Publié le par Paddygenéalo

Cela fait un moment que je pensais à faire cette petite analyse sur l’origine des décès des poilus dont j’ai parcouru les fiches en les indexant sur Mémoire des Hommes. En fait, c’est surtout en parcourant ceux du Burkina que j’y pensais.

Avant le centenaire, avant cette indexation, j’avais comme tous ceux de ma génération(1) quelques idées reçues sur la guerre de 14 : Verdun, les tranchées et les monuments aux morts. Je connaissais Vimy, je connaissais la clairière de Rethondes(2), et c’est à peu près tout. J’avais aussi entendu parler de l’assassinat de Sarajevo(3) qui aurait précipité le monde dans la guerre. Et bien sûr je savais, sans bien l’imaginer, que, rien que pour la France, la saignée avait été d’un million et demi d’hommes.

Seulement, ces hommes, je ne les connaissais pas. D’abord j’en ai trouvé quelques-uns dans mon arbre généalogique, contemporains de mes grands-parents, et leurs cousins, plus ou moins proches. Je l’ai déjà évoqué ici. C’est comme ça que j’ai découvert le « défi un jour un poilu » consistant à indexer ce million et demi de fiches, une pour chaque(4) soldat « Mort pour la France ». J’ai commencé par quelques lieux avec lesquels j’ai un lien : là où sont nés mes grands-parents, ou leurs parents à eux.

Et puis, je me suis fixé deux objectifs : d’une part ceux de l’arrondissement de Douai et d’autre part ceux venus de l’actuel Burkina Faso. Question de liens personnels. Pour ceux du Nord, j’ai consulté leur fiche matricule, du moins quand elle existe puisque les classes postérieures à 1906 de l’arrondissement de Douai, qui dépend du centre de recrutement de Cambrai, ont été transférées au centre de Valenciennes-Douai, c’est-à-dire à Valenciennes où beaucoup de registres ont été détruits par faits de guerre.
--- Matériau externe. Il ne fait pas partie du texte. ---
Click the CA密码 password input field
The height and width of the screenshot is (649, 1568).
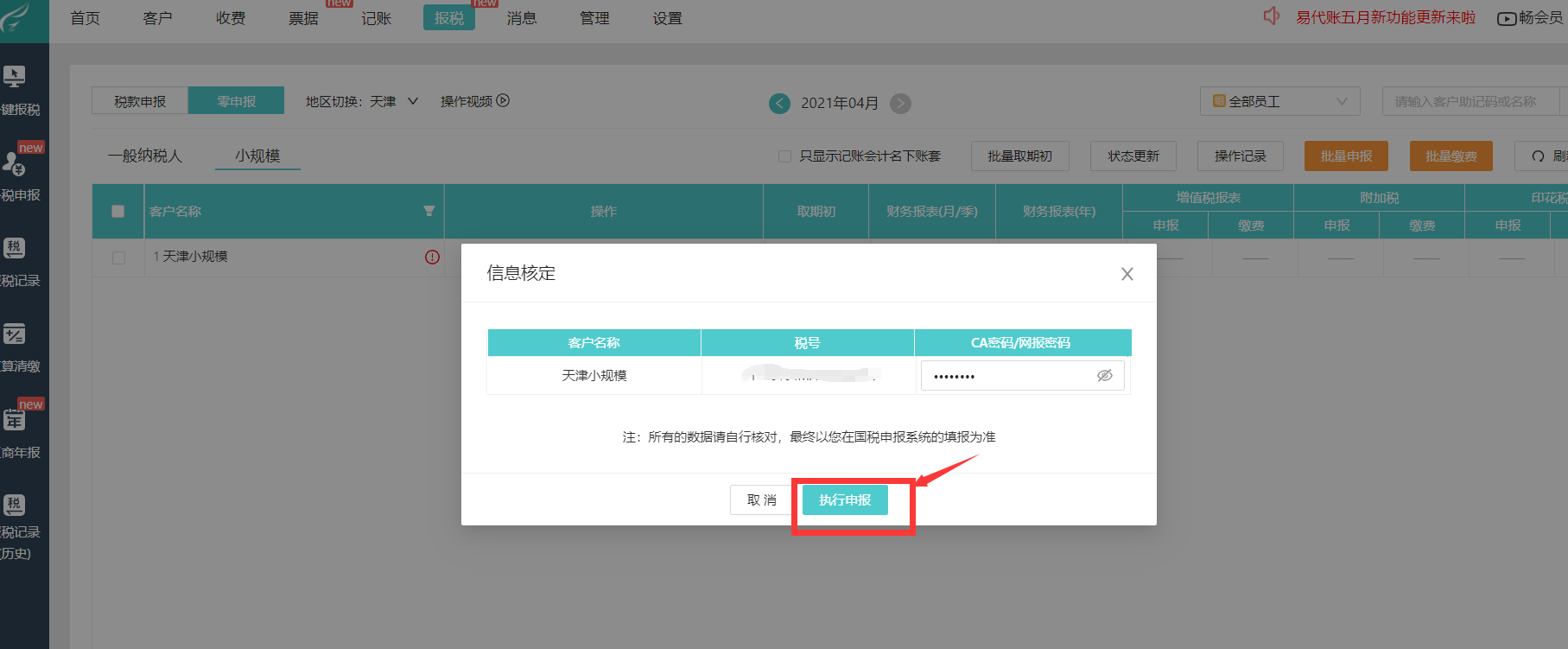(x=1006, y=376)
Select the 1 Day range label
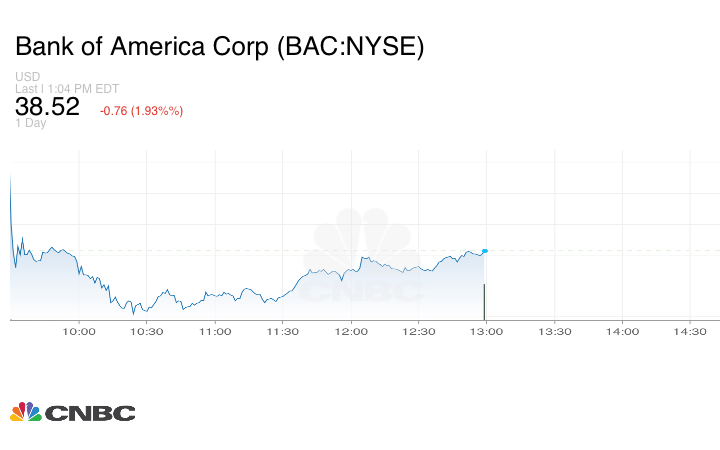The width and height of the screenshot is (720, 450). click(31, 123)
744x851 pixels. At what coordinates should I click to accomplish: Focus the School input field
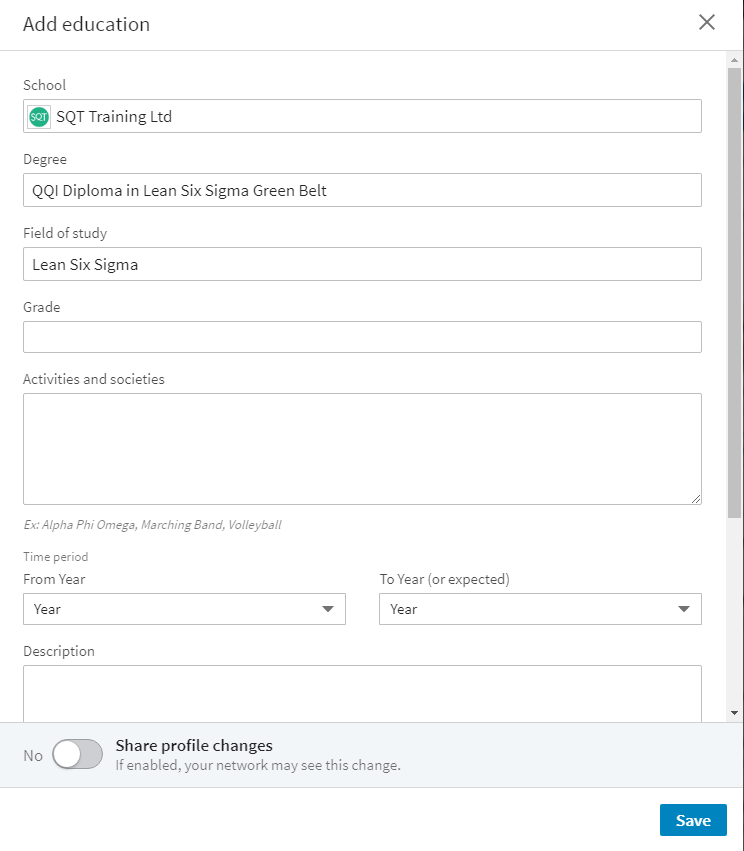(x=363, y=116)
Entre ce qui est indiqué sur la fiche Mémoire des Hommes et ce que l’on trouve sur la fiche matricule, on a assez souvent un résumé de la vie du soldat, succinct bien sûr mais au moins n’est-ce pas qu’un nom. Pour ces nordistes, et puisque ce sont ceux qui ne sont pas revenus qui m’intéressent ici, la cause du décès reste assez souvent « tué à l’ennemi » avec parfois quelques détails, sur la fiche matricule. Ajoutons les suites de blessures et les « disparitions » et on a le plus grand nombre. Et puis quelques « maladie contractée en service » sans que l’on sache toujours ce que cela signifie vraiment. Tout juste peut-on se demander comment tant d’hommes dans la force de l’âge ont pu succomber ainsi. Sans doute faut-il penser aux conditions de vie, et d’hygiène, dans les tranchées.

Ensuite, il y a ceux du Burkina. Ce qui frappe, c’est la fréquence des morts de maladie, pour ne pas dire leur prédominance. Beaucoup de ces soldats venus d’Afrique sont morts à l’arrière, à Fréjus notamment. Et le plus souvent de « maladie pulmonaire ». Avec le recul, et les connaissances d’aujourd’hui, il est facile de se dire qu’ils n’étaient pas préparés à affronter le climat, qui plus est dans des conditions de guerre. Le fait est qu’une part importante des pertes des unités coloniales est due aux maladies. Mais on ne doit pas non plus ignorer que les tirailleurs furent aussi envoyés en première ligne, en particulier au Chemin des Dames, et aussi lors de l’offensive finale qui scella la défaite allemande. Toujours est-il que la maladie reste la première cause de décès parmi les soldats du Burkina.

Inutile de s’étendre beaucoup plus : les deux graphiques ci-dessous montrent la répartition par grande cause de décès des soldats morts au cours de la guerre (ou juste après). Dans chacun une catégorie (parmi les divers pour l’autre) est spécifique : le naufrage pour les Burkinabè et la captivité pour ceux du Nord.

Comment nos poilus sont-ils morts?Comment nos poilus sont-ils morts?
  1. Un de mes grands-pères était de la classe 1919 et y a donc été, l’autre, de la classe 1921, était juste trop jeune mais ses deux frères ont fait toute la guerre, et sont revenus.
  2. Rethondes, j’y suis allé avec l’école, pour le « voyage de fin d’études primaire ». Je comprends mieux aujourd’hui ce que cet endroit représentait pour nos maîtres.
  3. Bon, l’attentat qui à lui tout seul provoque la guerre, je n’y crois plus… C’est bien sûr beaucoup plus complexe, même si la folie de quelques-uns, pourtant cousins, y est pour beaucoup.
  4. En pratique, il en manquait, il en manque sans doute encore et d’un autre côté les doublons ne sont pas si rares.